OpenAI appeals order to preserve ChatGPT data in NYT lawsuit
What's the story
OpenAI has appealed a court order in a copyright case filed by The New York Times.
The order requires the company to preserve ChatGPT output data indefinitely, which it argues goes against its privacy commitments to users.
CEO Sam Altman has strongly opposed the request, calling it inappropriate and a bad precedent, and is seeking its reversal.
Legal battle
'We'll fight any demand that compromises our users' privacy'
Last month, a court ordered OpenAI to preserve and segregate all output log data after The New York Times requested the same.
Responding to this, Altman said on X, "We will fight any demand that compromises our users' privacy; this is a core principle."

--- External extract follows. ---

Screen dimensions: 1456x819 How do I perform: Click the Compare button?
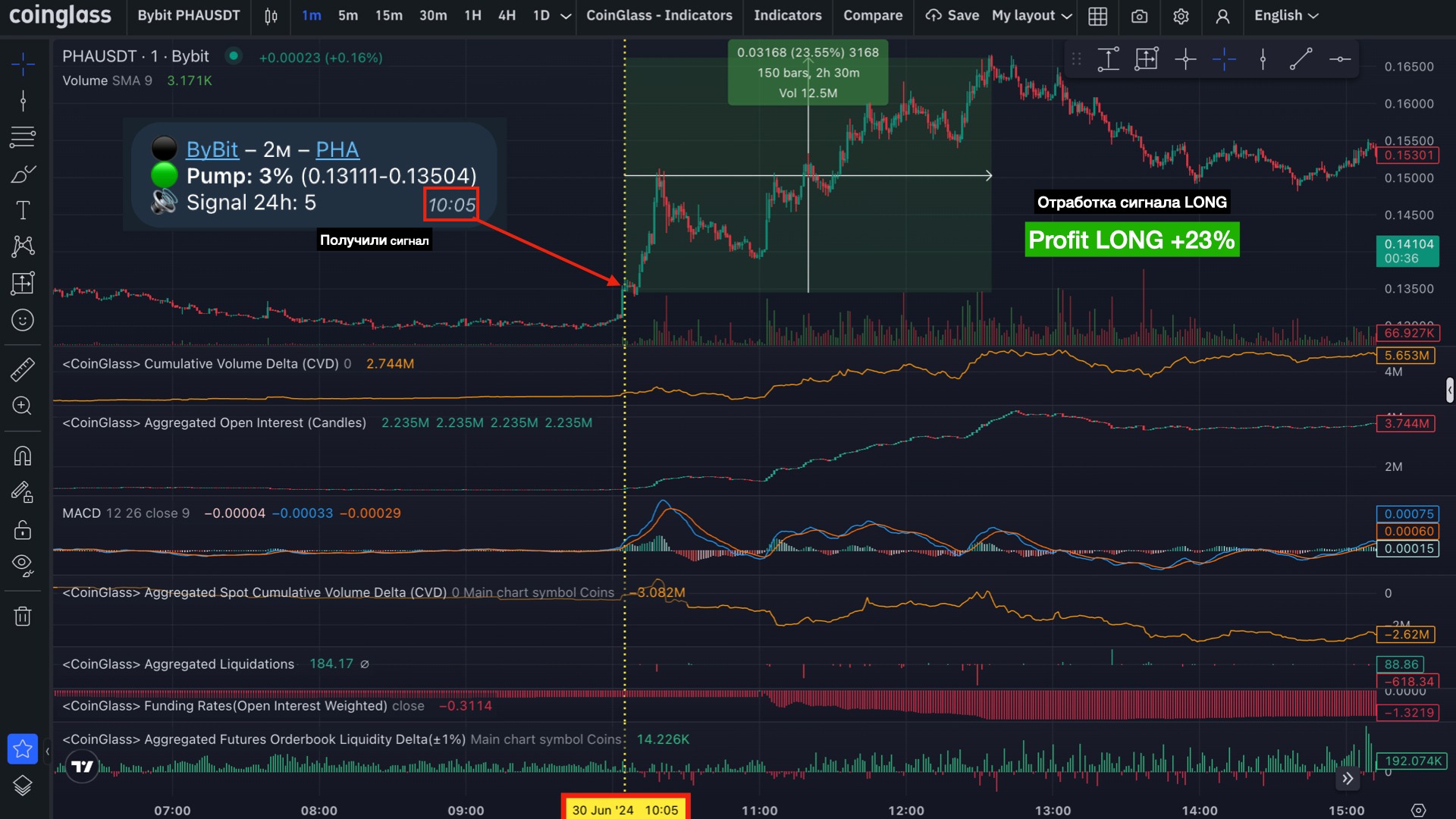(x=872, y=16)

He added that The Times's demand was an inappropriate request that sets a bad precedent.
Appeal filed
The NYT's lawsuit against OpenAI, Microsoft
On June 3, a court filing showed that US District Judge Sidney Stein was asked to vacate the May data preservation order.
The New York Times has not yet responded to a request for comment, Reuters reports.
The newspaper had previously sued OpenAI and Microsoft in 2023, accusing them of using millions of its articles without permission to train their large language models.
Court ruling
Judge Stein's earlier ruling
In an April court opinion, Judge Stein said The New York Times had made a case that OpenAI and Microsoft were responsible for inducing users to infringe its copyrights.
The ruling explained an earlier order that rejected parts of an OpenAI and Microsoft motion to dismiss, saying that The Times's "numerous" and "widely publicized" examples of ChatGPT producing material from its articles justified allowing the claims to continue.